### Task statement
Write out, exactly as they stand, the line containing "Viewport: 812px width, 576px height." and all subsequent lines up to and including the final line of the records.
===== Provided entries =====
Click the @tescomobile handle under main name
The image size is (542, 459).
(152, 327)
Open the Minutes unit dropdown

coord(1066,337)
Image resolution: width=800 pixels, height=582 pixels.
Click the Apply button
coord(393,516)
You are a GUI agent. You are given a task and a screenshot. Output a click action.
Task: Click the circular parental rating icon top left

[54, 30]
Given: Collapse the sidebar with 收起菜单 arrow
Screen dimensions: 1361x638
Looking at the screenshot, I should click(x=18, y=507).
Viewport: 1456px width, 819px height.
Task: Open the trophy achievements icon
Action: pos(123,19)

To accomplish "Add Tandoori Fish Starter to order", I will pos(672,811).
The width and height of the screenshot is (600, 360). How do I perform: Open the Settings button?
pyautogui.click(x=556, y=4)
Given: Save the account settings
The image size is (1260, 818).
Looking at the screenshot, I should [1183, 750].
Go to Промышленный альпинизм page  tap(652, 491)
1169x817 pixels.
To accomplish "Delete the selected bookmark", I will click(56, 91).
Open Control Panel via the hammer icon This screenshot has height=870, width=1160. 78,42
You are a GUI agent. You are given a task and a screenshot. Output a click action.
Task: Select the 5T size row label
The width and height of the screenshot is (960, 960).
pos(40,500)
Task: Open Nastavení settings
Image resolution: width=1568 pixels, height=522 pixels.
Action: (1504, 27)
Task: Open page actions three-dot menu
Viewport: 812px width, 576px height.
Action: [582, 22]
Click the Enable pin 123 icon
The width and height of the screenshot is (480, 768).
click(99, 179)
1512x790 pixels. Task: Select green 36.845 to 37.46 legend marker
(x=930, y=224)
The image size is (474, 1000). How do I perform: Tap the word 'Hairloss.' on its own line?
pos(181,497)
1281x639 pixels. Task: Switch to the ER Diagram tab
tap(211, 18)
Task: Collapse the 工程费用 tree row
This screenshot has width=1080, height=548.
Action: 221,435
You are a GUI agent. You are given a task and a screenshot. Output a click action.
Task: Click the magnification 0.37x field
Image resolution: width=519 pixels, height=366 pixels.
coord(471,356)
=====
### Answer for this exercise
Viewport: 812px width, 576px height.
Action: [582, 22]
Click the Enable pin 123 icon
The width and height of the screenshot is (480, 768).
click(99, 179)
1512x790 pixels. Task: Select green 36.845 to 37.46 legend marker
(x=930, y=224)
The image size is (474, 1000). How do I perform: Tap the word 'Hairloss.' on its own line?
pos(181,497)
1281x639 pixels. Task: Switch to the ER Diagram tab
tap(211, 18)
Task: Collapse the 工程费用 tree row
This screenshot has width=1080, height=548.
Action: 221,435
You are a GUI agent. You are given a task and a screenshot. Output a click action.
Task: Click the magnification 0.37x field
Image resolution: width=519 pixels, height=366 pixels.
coord(471,356)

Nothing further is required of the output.